▸ Stored data entries:
____________________

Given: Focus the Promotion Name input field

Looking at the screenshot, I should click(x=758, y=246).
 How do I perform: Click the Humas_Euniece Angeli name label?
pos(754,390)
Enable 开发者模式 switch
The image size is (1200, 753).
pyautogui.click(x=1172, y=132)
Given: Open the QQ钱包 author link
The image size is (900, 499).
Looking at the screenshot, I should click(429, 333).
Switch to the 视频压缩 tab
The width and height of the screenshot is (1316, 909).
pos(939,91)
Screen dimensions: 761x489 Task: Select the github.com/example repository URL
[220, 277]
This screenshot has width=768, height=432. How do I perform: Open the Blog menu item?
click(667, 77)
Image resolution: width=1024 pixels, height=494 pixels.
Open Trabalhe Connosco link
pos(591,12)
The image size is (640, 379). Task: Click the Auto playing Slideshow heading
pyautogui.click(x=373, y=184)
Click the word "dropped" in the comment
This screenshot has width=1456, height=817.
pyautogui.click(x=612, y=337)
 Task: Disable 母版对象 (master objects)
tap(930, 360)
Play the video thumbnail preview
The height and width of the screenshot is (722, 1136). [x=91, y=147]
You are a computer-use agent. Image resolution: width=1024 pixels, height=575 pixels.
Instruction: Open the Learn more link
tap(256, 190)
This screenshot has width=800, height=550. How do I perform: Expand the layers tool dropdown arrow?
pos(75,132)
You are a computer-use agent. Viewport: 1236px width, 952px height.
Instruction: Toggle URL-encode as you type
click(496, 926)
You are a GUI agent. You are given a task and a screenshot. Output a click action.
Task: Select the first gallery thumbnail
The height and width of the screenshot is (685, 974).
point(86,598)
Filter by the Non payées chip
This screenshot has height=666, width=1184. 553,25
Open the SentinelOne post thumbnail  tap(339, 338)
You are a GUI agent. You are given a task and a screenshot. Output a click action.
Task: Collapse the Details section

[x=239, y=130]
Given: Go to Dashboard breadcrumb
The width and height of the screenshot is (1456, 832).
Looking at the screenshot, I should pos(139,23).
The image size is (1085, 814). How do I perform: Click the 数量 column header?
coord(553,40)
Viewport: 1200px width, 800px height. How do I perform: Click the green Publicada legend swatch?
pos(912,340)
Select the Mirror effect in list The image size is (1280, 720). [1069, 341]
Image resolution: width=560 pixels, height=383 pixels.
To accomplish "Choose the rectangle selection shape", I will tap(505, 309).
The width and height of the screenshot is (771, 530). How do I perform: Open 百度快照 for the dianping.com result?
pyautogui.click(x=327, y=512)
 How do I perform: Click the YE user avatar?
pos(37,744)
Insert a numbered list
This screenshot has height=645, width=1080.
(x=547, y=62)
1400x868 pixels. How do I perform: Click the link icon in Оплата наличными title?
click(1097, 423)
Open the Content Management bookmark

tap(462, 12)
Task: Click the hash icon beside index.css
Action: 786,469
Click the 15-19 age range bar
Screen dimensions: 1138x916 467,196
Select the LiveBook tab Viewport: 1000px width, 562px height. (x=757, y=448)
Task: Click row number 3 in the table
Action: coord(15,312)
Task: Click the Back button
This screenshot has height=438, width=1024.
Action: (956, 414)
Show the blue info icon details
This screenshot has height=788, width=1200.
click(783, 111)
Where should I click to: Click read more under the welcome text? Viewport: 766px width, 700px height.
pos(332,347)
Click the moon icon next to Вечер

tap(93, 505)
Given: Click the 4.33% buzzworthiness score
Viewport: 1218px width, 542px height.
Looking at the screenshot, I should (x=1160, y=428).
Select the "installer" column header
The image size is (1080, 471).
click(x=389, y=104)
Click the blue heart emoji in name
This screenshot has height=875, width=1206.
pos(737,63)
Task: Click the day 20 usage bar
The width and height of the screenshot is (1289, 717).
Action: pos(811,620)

____________________

▸ Work instruction:
Whichever lines of the data include the word "resolution", pull them out.

▸ Response to this task:
Image resolution: width=1024 pixels, height=494 pixels.
You are a computer-use agent. Image resolution: width=1024 pixels, height=575 pixels.
Image resolution: width=560 pixels, height=383 pixels.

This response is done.